A rebuilding team needs to gamble on players making it, young pitchers particularly are unpredictable. Being able to keep a large number of promising rookies helps your chance that some will have breakout years.
Meanwhile...a strong veteran squad has players that are very predictable so cutting to 27 is not that big a deal. Sure you may have to give up some promising youngsters (and pick up some of them again in the FA draft), but you can rely on your core players.
For instance:
A roster of:
Ivan Rodriguez - C
Todd Helton - 1B
Jeff Kent - 2B
Eric Chavez - 3B
Jimmy Rollins - SS
Tory Hunter - CF
Barry Bonds - LF
Valdimir Guerrero - RF
Roger Clemens
Curt Schilling
Jason Schmidt
Pedro Martinez
Mariano Rivera
Eric Gagne
and you can cut to 14 and still expect to challenge for the title for many years (replacing guys as they age).

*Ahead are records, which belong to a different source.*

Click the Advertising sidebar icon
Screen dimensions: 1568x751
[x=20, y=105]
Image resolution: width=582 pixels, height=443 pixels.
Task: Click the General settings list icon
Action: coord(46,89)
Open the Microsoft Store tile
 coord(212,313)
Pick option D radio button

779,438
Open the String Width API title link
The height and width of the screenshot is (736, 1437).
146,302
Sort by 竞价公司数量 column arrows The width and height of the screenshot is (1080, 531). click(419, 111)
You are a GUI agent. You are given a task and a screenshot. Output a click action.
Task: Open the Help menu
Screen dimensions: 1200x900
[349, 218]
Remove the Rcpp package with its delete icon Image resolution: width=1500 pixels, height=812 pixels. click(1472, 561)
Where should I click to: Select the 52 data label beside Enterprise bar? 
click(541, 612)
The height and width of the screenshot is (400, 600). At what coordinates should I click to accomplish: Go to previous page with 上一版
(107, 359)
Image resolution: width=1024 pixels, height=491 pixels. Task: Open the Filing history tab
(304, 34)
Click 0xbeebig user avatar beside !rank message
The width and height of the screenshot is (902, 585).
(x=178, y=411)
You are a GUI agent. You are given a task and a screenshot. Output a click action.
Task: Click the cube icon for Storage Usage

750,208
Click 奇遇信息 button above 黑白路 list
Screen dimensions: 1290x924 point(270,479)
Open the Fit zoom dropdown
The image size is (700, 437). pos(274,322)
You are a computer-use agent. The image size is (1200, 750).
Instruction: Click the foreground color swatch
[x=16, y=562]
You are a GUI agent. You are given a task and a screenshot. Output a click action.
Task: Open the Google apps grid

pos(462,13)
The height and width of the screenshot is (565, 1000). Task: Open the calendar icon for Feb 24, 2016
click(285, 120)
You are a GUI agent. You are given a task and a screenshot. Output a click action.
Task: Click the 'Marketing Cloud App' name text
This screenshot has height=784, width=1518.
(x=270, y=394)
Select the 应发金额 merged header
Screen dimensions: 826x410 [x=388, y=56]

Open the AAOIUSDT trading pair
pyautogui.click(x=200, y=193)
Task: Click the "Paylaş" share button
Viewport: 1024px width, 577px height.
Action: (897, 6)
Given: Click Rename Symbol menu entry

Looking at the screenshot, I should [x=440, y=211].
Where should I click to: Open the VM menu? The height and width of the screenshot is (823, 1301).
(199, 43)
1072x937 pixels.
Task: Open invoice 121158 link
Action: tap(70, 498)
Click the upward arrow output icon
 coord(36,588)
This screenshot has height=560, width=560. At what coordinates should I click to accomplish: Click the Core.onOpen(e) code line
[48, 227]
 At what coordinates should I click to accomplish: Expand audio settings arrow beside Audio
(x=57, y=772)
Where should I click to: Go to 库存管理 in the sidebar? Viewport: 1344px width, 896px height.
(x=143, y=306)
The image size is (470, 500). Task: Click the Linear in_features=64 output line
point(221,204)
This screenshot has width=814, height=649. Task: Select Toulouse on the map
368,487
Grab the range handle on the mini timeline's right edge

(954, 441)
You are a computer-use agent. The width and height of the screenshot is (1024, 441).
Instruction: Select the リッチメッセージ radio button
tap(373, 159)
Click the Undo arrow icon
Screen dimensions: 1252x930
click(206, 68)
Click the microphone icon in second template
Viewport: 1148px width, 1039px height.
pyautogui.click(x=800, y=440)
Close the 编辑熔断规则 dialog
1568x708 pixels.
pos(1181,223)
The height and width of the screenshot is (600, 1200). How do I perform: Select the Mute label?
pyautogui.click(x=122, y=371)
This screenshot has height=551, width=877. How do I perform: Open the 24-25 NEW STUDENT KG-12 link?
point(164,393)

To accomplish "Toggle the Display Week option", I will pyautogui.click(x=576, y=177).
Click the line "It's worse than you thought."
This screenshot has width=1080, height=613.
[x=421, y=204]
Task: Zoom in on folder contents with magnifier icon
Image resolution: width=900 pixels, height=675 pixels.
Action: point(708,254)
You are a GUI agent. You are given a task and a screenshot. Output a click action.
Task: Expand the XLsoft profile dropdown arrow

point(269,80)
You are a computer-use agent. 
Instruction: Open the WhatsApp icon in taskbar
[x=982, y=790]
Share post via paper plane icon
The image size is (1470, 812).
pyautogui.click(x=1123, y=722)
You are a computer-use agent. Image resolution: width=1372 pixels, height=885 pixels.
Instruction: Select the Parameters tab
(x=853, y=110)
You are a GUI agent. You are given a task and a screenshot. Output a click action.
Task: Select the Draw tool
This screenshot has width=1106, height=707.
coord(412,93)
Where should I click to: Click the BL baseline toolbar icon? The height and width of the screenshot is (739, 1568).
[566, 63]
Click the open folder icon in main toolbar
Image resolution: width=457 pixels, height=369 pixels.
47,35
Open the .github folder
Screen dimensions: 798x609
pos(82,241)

Meanwhile someone rebuilding with a roster of promising young players but still unproven, will be forced to cut players critical to their hopes of success. Those players then become available to the strong teams in the FA draft. Suppose you are a rebuilding team and trade for extra rookie picks. You just have to cut them before the FA draft (or someone else on your roster you like) so extra rookie picks lose their value. Perhaps they were better than the FA picks you ended up wish, you don't have a choice. If you didn't have to cut unitl AFTER the FA draft, you could either keep your rookie picks or your FA picks depending on which you preferred.
In addition, strong teams aren't necessarily stronger for players 28-35 than a weak team, they are stronger for players 1-15. A weak team may actually be much stronger for players 28-35 where they are stockpiling prospects.
After the cuts, everyone has an equal chance at the FA pool. The cuts hurt the weak teams more than the strong teams.